Micron answered the question Wednesday after the close. Revenue beat consensus by a wide margin. The Q4 guide blew past the Street. HBM sold out into 2027. JPMorgan (JPM) nearly tripled its price target inside an hour.
Asia initially embraced Micron's results before reversing sharply Friday. The Kospi tripped circuit breakers and halted trading for twenty minutes. Korea's memory complex sold off through Micron. The strongest print of the cycle. The memory belt cracked anyway.
That is the signal. Bulls treated memory and the Mag 7 as separate engines. Asia spent the week proving they are not. They are coupled. Both ways. When AI capex faces doubt at the top of the US market, the supply side breaks with it. Even on its best print.
Execution Bias
The supply story still works. The demand story just got harder to defend at any price.
THEME TWO
Williams Looked Through PCE. Duration Got a Green Light.
May PCE came in at 4.1 percent year over year, highest since April 2023. Core PCE hit 3.4 percent, highest since October 2023. Both matched estimates exactly.
NY Fed President Williams spoke at 3:40 PM Thursday and said monetary policy is well positioned to restore inflation to 2 percent. Williams chose to look at the inputs rather than the headline. WTI was well above $70 during the May measurement window. It has since fallen to fresh post-war lows. The energy component driving the May print is already reversing.
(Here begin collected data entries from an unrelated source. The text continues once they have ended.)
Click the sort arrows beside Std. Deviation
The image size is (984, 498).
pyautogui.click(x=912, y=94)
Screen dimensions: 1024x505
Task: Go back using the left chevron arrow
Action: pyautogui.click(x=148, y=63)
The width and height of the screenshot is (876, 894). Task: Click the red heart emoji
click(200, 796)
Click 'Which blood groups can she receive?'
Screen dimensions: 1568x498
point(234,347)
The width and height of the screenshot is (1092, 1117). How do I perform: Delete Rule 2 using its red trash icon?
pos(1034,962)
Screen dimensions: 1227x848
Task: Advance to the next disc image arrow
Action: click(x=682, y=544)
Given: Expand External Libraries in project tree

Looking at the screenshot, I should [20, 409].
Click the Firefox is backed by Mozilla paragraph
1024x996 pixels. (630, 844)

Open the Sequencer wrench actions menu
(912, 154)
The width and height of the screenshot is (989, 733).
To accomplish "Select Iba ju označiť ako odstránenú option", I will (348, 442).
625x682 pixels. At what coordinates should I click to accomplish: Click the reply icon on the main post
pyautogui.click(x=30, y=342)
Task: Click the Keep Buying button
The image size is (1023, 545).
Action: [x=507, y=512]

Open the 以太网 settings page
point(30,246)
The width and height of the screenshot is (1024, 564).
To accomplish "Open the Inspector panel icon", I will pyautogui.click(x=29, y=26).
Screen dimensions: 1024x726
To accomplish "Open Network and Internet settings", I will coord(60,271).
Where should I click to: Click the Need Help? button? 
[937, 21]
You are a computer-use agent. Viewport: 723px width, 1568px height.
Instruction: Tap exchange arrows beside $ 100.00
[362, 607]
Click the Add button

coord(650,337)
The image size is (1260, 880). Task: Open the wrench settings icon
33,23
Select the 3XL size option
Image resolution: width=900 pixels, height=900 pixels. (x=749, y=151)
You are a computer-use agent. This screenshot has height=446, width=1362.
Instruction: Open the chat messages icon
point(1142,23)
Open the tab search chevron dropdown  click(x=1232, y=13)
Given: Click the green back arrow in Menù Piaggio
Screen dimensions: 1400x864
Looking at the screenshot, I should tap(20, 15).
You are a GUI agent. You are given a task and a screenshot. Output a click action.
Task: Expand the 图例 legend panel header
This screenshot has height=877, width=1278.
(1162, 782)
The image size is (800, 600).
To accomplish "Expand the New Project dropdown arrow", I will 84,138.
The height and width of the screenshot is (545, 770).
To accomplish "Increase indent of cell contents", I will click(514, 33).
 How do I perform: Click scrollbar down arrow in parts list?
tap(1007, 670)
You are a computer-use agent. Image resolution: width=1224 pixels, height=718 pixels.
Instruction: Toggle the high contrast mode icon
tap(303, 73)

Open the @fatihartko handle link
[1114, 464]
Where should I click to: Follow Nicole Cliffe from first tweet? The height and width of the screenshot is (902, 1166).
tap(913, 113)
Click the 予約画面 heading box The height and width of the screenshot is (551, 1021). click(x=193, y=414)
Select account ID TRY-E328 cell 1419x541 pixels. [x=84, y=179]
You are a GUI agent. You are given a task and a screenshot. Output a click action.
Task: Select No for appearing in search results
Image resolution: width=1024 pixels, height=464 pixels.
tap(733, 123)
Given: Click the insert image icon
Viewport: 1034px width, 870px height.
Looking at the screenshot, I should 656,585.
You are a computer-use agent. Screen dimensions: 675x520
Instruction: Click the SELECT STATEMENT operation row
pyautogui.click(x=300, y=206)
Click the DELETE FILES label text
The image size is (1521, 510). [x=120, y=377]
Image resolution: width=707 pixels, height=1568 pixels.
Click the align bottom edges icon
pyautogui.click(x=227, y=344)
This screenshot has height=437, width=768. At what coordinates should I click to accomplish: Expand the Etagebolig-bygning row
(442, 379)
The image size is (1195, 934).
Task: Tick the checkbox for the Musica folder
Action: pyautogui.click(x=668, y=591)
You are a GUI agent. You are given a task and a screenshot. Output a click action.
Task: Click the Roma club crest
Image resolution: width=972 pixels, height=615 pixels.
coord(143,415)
The ten-year yield eased after the data. Bank of America's three-hike call started losing conviction within hours. Williams' patience holds only if June and July prints come in cooler.
Watch Signal
Homebuilders, utilities, and REITs all caught a bid in the hours after Williams' comments. That move continues if June PCE prints lower in roughly six weeks. The duration trade is back. It is conditional, not confirmed.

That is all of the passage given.